= PROVIDED INFORMATION =
——
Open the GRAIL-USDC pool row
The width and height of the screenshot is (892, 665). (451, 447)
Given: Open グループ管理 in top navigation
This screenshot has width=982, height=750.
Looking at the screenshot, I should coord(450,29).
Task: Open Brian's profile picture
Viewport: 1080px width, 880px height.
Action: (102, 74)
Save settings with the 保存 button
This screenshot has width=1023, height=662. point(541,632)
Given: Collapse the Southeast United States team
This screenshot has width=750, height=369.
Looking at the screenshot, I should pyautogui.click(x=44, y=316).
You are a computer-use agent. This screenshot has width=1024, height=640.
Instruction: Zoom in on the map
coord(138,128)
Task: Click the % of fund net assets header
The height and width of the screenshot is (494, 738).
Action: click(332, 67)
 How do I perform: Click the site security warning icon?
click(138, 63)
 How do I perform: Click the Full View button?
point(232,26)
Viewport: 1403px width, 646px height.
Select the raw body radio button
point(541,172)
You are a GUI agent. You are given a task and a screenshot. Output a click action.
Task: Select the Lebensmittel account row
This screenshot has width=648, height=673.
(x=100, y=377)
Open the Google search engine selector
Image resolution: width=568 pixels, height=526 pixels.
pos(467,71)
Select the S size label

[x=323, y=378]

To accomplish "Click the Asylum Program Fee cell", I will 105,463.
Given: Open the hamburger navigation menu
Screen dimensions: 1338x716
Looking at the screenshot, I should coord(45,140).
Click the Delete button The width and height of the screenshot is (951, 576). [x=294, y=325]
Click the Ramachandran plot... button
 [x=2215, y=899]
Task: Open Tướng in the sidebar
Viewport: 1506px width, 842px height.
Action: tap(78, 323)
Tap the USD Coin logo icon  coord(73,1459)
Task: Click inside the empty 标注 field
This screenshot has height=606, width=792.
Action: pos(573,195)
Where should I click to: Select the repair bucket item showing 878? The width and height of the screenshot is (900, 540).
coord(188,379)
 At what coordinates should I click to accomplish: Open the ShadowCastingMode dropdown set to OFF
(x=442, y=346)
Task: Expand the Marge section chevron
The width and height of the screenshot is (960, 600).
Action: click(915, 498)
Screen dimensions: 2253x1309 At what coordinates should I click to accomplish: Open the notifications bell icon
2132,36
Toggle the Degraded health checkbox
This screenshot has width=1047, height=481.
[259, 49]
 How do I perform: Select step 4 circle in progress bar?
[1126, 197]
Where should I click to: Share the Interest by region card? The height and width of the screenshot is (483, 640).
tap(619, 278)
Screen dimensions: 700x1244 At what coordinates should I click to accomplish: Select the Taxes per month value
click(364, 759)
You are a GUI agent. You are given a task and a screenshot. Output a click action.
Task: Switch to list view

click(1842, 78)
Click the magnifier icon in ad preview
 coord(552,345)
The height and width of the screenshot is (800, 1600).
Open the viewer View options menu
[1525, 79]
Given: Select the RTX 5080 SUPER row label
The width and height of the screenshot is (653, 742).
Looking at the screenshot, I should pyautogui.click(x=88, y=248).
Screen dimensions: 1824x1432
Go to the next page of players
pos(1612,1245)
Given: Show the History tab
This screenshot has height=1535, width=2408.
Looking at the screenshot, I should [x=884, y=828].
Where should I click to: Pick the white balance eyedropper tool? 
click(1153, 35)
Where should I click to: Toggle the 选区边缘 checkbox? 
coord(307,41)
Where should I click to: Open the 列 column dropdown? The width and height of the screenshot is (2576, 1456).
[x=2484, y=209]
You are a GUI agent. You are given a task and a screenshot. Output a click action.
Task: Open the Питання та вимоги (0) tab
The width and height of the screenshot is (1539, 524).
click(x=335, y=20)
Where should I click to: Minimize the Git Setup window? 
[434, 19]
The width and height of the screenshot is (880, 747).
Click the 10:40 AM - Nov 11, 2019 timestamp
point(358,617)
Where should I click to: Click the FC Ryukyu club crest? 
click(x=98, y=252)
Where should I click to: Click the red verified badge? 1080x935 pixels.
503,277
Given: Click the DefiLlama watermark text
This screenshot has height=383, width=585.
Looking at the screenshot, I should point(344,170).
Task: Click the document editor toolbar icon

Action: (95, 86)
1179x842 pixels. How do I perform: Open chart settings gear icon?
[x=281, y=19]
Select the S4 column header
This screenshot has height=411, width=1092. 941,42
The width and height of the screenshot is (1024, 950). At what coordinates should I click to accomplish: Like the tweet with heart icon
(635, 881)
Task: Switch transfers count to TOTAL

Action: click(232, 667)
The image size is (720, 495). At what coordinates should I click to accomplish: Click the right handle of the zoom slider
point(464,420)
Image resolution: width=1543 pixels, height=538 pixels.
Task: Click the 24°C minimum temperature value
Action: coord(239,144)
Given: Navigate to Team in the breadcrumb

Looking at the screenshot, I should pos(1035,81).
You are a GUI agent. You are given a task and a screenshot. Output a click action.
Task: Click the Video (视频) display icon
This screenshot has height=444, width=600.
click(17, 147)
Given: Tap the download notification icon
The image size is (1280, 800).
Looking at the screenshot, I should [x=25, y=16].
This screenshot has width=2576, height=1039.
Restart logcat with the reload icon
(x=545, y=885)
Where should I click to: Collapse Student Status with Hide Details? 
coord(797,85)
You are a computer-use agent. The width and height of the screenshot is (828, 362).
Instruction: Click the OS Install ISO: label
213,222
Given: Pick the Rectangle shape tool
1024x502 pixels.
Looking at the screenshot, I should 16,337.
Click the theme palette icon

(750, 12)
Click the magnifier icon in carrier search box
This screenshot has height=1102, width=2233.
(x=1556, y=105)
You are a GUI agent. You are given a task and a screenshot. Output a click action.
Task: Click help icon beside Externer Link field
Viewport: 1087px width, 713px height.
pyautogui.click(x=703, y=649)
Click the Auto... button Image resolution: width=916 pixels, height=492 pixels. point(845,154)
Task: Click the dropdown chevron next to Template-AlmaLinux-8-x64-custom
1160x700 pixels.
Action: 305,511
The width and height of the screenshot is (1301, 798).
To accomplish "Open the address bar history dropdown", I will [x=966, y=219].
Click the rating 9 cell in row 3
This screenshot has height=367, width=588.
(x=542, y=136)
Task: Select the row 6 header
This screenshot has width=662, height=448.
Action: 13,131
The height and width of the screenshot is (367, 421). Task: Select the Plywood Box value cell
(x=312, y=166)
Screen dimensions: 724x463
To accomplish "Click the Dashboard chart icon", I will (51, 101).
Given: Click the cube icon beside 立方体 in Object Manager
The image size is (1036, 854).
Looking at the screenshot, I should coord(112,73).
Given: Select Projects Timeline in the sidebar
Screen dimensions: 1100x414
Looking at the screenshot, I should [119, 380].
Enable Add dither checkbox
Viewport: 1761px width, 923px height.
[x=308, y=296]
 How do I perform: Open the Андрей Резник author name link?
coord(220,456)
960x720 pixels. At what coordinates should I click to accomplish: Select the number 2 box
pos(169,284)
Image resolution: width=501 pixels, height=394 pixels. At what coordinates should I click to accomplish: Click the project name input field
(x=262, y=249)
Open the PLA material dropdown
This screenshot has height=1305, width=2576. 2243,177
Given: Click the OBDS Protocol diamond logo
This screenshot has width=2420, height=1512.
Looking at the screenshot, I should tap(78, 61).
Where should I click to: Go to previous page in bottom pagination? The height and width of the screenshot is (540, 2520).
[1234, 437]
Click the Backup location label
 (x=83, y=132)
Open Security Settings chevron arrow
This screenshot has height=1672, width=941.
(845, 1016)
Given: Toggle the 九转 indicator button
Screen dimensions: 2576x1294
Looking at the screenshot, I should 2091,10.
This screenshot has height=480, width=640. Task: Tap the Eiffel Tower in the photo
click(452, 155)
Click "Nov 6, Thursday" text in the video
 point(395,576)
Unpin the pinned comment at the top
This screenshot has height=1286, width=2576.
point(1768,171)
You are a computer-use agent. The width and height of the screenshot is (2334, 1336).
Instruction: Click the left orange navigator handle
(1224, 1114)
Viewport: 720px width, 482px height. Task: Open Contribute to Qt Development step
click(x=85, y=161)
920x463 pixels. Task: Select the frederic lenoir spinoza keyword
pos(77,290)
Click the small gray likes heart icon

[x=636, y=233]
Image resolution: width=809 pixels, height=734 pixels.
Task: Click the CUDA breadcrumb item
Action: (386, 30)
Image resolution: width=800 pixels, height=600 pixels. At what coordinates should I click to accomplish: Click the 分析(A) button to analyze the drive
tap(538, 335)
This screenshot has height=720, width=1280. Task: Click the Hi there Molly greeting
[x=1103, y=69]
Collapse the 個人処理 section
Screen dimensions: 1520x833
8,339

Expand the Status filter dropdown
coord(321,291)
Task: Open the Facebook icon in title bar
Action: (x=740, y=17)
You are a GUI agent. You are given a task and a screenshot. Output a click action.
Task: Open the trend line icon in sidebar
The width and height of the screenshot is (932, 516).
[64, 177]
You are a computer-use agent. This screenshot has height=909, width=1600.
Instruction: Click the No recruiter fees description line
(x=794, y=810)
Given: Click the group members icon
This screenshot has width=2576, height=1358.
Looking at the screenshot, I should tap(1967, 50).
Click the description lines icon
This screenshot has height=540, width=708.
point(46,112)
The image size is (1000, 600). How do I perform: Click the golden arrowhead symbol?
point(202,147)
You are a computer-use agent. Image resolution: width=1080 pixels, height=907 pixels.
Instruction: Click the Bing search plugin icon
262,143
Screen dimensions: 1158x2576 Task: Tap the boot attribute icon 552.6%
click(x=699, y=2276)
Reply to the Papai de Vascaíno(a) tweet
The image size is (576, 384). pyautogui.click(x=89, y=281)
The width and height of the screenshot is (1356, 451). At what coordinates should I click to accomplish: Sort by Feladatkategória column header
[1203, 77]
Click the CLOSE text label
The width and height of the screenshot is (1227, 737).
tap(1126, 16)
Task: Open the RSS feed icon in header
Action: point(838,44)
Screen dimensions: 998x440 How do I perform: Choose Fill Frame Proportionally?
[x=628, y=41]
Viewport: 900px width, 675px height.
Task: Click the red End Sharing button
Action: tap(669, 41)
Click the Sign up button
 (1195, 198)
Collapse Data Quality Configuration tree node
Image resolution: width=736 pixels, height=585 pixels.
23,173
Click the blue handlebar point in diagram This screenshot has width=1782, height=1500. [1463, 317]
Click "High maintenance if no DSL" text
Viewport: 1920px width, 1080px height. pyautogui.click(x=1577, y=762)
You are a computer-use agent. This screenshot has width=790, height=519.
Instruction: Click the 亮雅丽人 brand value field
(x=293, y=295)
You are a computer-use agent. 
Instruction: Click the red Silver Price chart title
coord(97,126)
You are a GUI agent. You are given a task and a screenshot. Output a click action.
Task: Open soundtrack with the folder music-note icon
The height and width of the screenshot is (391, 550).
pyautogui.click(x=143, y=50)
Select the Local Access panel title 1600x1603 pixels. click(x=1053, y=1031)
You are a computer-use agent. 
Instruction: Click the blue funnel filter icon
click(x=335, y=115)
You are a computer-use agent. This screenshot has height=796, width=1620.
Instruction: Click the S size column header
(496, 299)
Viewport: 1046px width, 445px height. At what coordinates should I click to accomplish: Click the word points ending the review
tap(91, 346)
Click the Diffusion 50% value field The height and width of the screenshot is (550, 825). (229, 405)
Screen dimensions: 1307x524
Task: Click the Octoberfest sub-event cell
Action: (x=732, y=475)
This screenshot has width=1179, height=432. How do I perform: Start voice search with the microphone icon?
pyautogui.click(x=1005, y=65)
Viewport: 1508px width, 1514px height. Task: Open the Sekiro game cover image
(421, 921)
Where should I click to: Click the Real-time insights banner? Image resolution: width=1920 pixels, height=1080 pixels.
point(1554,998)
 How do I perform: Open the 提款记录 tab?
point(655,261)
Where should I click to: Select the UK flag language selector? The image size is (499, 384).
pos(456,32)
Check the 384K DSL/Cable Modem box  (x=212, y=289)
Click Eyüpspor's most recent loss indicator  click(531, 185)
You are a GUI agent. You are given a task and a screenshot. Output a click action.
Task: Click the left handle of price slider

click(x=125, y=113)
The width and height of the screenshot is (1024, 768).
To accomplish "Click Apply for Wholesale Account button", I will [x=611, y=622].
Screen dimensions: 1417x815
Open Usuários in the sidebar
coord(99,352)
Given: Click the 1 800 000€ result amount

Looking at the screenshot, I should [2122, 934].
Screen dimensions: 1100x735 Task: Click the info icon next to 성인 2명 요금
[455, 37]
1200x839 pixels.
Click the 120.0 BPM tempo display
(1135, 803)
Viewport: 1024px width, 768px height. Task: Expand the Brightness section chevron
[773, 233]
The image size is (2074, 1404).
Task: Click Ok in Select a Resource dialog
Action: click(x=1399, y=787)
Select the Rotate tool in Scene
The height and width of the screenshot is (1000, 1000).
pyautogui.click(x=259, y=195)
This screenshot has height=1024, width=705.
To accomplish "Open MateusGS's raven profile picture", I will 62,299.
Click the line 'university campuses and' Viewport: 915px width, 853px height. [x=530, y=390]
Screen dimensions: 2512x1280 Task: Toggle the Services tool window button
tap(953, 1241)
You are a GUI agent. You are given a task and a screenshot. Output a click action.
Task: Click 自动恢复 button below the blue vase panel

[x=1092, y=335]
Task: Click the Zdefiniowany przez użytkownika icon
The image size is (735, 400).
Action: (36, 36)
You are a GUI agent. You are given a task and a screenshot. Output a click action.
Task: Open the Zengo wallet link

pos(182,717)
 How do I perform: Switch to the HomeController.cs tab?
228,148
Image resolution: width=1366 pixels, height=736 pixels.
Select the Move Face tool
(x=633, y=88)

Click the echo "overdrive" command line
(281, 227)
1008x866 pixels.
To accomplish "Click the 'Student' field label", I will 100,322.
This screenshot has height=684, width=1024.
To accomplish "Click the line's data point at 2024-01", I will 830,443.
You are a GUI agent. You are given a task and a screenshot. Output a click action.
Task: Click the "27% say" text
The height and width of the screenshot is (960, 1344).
——
Rewrite the rows starting at the line that contains "Task: Open Brian's profile picture" and ending at the line that contains "point(232,26)", with "Collapse" replaced by "Expand" and nothing else changed.

= EXERCISE SOLUTION =
Task: Open Brian's profile picture
Viewport: 1080px width, 880px height.
Action: (102, 74)
Save settings with the 保存 button
This screenshot has width=1023, height=662. point(541,632)
Given: Expand the Southeast United States team
This screenshot has width=750, height=369.
Looking at the screenshot, I should pyautogui.click(x=44, y=316).
You are a computer-use agent. This screenshot has width=1024, height=640.
Instruction: Zoom in on the map
coord(138,128)
Task: Click the % of fund net assets header
The height and width of the screenshot is (494, 738).
Action: click(332, 67)
 How do I perform: Click the site security warning icon?
click(138, 63)
 How do I perform: Click the Full View button?
point(232,26)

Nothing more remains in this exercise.